34

1K 44 55
                                    



Ever since I woke up, there's been a very unsettling feeling in my heart. When I woke up, I was crying and my chest felt incredibly heavy.. I was hurting in my sleep. Why?


"You're awake." I turn to my right, finding a man in a white coat. Who is he? "I'm Dr. Mitsunaka, I'm in charge of you.. I'm glad to finally see you wake up." Doctor..?


He took the mask off me and placed it on the side table. "W-Where am I..?" I try sitting up, panicking when I couldn't feel my legs— I mean I could but, they're weak. "W-What's wrong with me? W-Why can I not..?" The tears from when I was sleeping flowed more from panicking.


"You were in a coma for almost three months." A coma? What happened to me? Why am I here? "Do you remember anything?"


Do I remember anything? Images are popping up in my head, images or are these vague memories? I don't remember a thing... No... why can I not remember anything.. but who are these people that I'm seeing.. who...


There's a girl... a boy.. a team.. Who are these people? Who are they? Are they my friends...? All I can remember is my name, and my family. But things about myself.. I don't remember anything. Why did I lose my memories? How did I lose them? What happened before I got into a coma?


"Don't stress it out, it may be temporary. You'll be under observation for the time being, you may remember them." May? So there's a possibility that I wouldn't? "You'll be under anesthesia later, we'll get you checked up and with your body being that way.. you will have to undergo physical therapy to get yourself back on your feet."

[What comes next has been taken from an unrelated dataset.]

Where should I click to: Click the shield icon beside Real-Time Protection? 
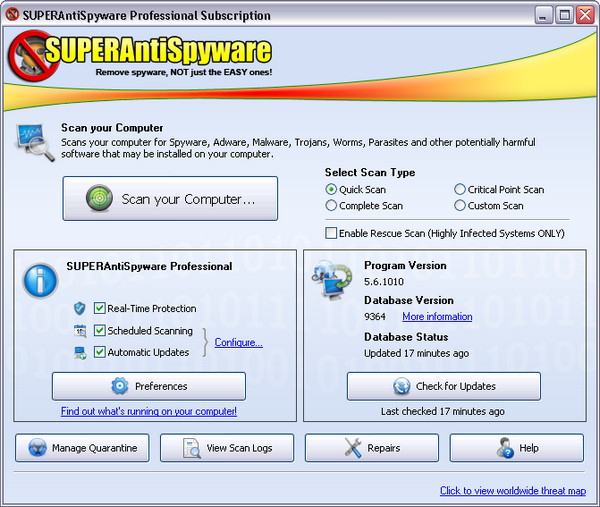(x=80, y=309)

"M-Mitsunaka-san.. W-Why am I here? W-Why was I in a coma?" I'm scared.. I was unconscious for months and.. did I almost die? But why can't I remember? Why..? "W-Will I remember anything?"


"For now, you should rest. Later, a pudding head will come over to see you. He'll drop something off. His name's Kozume Kenma." Kenma... why am I crying more?


He made me drink some medicine and rest. He left me all on my own in this room. I'm still crying.. my chest feels so heavy. Why am I crying? Why am I in pain? Why does it hurt to hear that name? I don't even remember anything about that person.. who is he?


Kenma.. Kozume Kenma.. who are you? Why do I feel like saying sorry? Why does the sound of your name makes me want to cry more? Why is there such an unsettling feeling in my heart whenever I think of your name? It hurts so bad.. I want to remember..


I don't know what makes me want to cry. If it's the sound of his name or.. if it's because of me not remembering anything at all. Amnesia.. I don't know if I have ever given it a thought of happening to me but, it's scary. I can only remember who I am, who my family is.. but my friends.


I feel hurt. I'm mentally drained— literally. I'm stuck with one person.. Kozume Kenma. Every time I try to say his name I feel like he's someone important. My heart feels so heavy whenever I think of his name, my head's full of his name.. full of him. I don't even know how he looks like.


I tried my best to cheer up. I wouldn't want to look like a mess to Kozume-san once he arrives. I have to look well and lively, I have to look a bit lively.. I can't make the person worry over me. We might not even be friends so troubling him is the last option.